[Records shown Boundary: Start]

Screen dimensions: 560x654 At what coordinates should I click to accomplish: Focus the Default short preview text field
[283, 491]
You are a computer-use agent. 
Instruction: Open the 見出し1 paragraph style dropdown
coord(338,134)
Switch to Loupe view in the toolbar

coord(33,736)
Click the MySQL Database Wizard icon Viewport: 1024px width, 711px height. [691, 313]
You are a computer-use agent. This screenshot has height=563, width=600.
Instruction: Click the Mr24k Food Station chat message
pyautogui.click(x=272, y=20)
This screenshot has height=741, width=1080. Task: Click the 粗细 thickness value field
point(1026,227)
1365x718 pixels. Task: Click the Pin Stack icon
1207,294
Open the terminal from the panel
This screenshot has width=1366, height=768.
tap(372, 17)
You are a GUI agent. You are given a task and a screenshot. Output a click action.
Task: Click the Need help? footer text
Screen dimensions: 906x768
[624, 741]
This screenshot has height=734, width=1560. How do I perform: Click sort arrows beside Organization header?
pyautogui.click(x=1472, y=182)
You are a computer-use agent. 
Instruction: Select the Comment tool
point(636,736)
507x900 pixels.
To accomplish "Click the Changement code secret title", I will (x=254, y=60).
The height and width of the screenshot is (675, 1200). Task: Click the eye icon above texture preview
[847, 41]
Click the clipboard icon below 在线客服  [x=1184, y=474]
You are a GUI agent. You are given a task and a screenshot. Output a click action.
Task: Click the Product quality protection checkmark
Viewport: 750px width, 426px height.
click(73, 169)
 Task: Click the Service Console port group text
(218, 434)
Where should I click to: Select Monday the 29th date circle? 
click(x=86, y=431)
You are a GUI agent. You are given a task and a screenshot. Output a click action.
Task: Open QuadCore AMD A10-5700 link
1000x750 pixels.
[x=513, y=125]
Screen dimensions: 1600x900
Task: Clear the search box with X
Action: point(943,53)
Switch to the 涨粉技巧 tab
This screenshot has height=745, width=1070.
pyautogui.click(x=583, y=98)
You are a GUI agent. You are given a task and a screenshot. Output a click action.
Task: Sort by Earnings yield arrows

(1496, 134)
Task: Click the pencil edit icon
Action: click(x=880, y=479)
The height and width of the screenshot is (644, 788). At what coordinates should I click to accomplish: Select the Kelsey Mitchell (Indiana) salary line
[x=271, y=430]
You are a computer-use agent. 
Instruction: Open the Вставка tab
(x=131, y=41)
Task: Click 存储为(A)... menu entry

[Records shown Boundary: End]

* **Work request**
All of the entries above must be quoted exactly.

* **Written response**
Screen dimensions: 560x654 At what coordinates should I click to accomplish: Focus the Default short preview text field
[283, 491]
You are a computer-use agent. 
Instruction: Open the 見出し1 paragraph style dropdown
coord(338,134)
Switch to Loupe view in the toolbar

coord(33,736)
Click the MySQL Database Wizard icon Viewport: 1024px width, 711px height. [691, 313]
You are a computer-use agent. This screenshot has height=563, width=600.
Instruction: Click the Mr24k Food Station chat message
pyautogui.click(x=272, y=20)
This screenshot has height=741, width=1080. Task: Click the 粗细 thickness value field
point(1026,227)
1365x718 pixels. Task: Click the Pin Stack icon
1207,294
Open the terminal from the panel
This screenshot has width=1366, height=768.
tap(372, 17)
You are a GUI agent. You are given a task and a screenshot. Output a click action.
Task: Click the Need help? footer text
Screen dimensions: 906x768
[624, 741]
This screenshot has height=734, width=1560. How do I perform: Click sort arrows beside Organization header?
pyautogui.click(x=1472, y=182)
You are a computer-use agent. 
Instruction: Select the Comment tool
point(636,736)
507x900 pixels.
To accomplish "Click the Changement code secret title", I will (x=254, y=60).
The height and width of the screenshot is (675, 1200). Task: Click the eye icon above texture preview
[847, 41]
Click the clipboard icon below 在线客服  [x=1184, y=474]
You are a GUI agent. You are given a task and a screenshot. Output a click action.
Task: Click the Product quality protection checkmark
Viewport: 750px width, 426px height.
click(73, 169)
 Task: Click the Service Console port group text
(218, 434)
Where should I click to: Select Monday the 29th date circle? 
click(x=86, y=431)
You are a GUI agent. You are given a task and a screenshot. Output a click action.
Task: Open QuadCore AMD A10-5700 link
1000x750 pixels.
[x=513, y=125]
Screen dimensions: 1600x900
Task: Clear the search box with X
Action: point(943,53)
Switch to the 涨粉技巧 tab
This screenshot has height=745, width=1070.
pyautogui.click(x=583, y=98)
You are a GUI agent. You are given a task and a screenshot. Output a click action.
Task: Sort by Earnings yield arrows

(1496, 134)
Task: Click the pencil edit icon
Action: click(x=880, y=479)
The height and width of the screenshot is (644, 788). At what coordinates should I click to accomplish: Select the Kelsey Mitchell (Indiana) salary line
[x=271, y=430]
You are a computer-use agent. 
Instruction: Open the Вставка tab
(x=131, y=41)
Task: Click 存储为(A)... menu entry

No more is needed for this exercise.